- DATASET CONTENT:
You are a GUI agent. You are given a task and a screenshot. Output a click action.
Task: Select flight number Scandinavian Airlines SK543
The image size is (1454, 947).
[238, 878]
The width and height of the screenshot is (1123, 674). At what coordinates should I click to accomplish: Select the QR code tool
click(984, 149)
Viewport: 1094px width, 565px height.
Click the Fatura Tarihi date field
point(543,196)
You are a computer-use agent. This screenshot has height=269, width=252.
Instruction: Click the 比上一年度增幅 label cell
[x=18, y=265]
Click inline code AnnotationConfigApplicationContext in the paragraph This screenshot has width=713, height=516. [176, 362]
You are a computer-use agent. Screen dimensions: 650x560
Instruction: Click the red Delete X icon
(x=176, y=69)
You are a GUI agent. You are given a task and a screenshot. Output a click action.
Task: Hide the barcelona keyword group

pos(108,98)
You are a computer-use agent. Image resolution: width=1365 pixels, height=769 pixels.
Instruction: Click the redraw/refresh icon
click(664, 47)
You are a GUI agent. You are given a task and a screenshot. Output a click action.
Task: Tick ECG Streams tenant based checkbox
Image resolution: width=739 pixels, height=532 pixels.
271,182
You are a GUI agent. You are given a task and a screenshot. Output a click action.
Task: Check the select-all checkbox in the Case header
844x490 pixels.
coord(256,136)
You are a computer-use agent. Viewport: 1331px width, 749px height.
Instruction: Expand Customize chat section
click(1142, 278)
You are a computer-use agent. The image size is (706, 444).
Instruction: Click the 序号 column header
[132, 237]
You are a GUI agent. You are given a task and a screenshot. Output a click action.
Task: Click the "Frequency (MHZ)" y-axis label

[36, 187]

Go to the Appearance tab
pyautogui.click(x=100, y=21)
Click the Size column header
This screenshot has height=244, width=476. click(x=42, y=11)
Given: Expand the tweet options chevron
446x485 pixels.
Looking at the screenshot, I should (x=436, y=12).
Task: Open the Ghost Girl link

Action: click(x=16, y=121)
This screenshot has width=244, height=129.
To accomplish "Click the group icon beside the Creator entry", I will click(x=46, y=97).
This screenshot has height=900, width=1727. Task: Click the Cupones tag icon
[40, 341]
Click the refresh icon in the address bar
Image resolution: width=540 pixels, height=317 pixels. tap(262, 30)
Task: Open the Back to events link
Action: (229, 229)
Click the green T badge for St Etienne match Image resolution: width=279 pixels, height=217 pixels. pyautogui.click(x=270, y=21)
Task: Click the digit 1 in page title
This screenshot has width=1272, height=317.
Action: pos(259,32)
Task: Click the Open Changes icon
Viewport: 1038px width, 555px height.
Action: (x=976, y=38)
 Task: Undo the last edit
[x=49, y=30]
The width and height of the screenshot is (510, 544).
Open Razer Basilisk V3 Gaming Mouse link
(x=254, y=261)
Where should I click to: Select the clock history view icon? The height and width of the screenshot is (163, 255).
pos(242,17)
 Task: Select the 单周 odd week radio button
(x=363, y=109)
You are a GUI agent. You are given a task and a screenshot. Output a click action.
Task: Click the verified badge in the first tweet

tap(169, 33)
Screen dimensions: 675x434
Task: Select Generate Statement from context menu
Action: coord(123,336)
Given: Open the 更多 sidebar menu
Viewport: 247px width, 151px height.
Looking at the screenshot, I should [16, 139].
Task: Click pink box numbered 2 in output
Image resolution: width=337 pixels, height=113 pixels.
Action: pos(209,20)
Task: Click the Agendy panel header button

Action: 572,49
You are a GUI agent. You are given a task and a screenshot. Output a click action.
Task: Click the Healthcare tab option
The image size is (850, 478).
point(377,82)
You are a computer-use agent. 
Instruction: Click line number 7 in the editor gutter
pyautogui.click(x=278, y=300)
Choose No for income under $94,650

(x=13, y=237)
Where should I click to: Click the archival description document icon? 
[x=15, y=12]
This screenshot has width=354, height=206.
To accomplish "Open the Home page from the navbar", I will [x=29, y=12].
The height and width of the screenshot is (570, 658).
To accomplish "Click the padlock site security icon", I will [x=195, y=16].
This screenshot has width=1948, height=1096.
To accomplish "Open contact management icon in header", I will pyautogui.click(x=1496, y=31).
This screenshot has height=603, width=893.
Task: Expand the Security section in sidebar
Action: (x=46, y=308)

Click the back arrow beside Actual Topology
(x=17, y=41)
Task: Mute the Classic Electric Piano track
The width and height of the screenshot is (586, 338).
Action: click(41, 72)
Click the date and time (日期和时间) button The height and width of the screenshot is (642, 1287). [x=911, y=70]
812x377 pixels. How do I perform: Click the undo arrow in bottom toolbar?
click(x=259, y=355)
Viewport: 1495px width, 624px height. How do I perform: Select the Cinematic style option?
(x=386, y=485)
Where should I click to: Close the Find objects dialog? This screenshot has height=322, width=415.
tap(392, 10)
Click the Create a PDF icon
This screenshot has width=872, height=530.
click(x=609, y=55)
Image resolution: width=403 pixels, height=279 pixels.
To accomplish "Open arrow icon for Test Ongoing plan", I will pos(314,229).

- WHAT NEEDS TO BE DONE: Rewrite the data above from the line containing "Task: Mute the Classic Electric Piano track" through the end, changing "undo arrow" to "redo arrow" and leaving everything else the same.

- IN RESPONSE:
Task: Mute the Classic Electric Piano track
The width and height of the screenshot is (586, 338).
Action: click(41, 72)
Click the date and time (日期和时间) button The height and width of the screenshot is (642, 1287). [x=911, y=70]
812x377 pixels. How do I perform: Click the redo arrow in bottom toolbar?
click(x=259, y=355)
Viewport: 1495px width, 624px height. How do I perform: Select the Cinematic style option?
(x=386, y=485)
Where should I click to: Close the Find objects dialog? This screenshot has height=322, width=415.
tap(392, 10)
Click the Create a PDF icon
This screenshot has width=872, height=530.
click(x=609, y=55)
Image resolution: width=403 pixels, height=279 pixels.
To accomplish "Open arrow icon for Test Ongoing plan", I will pos(314,229).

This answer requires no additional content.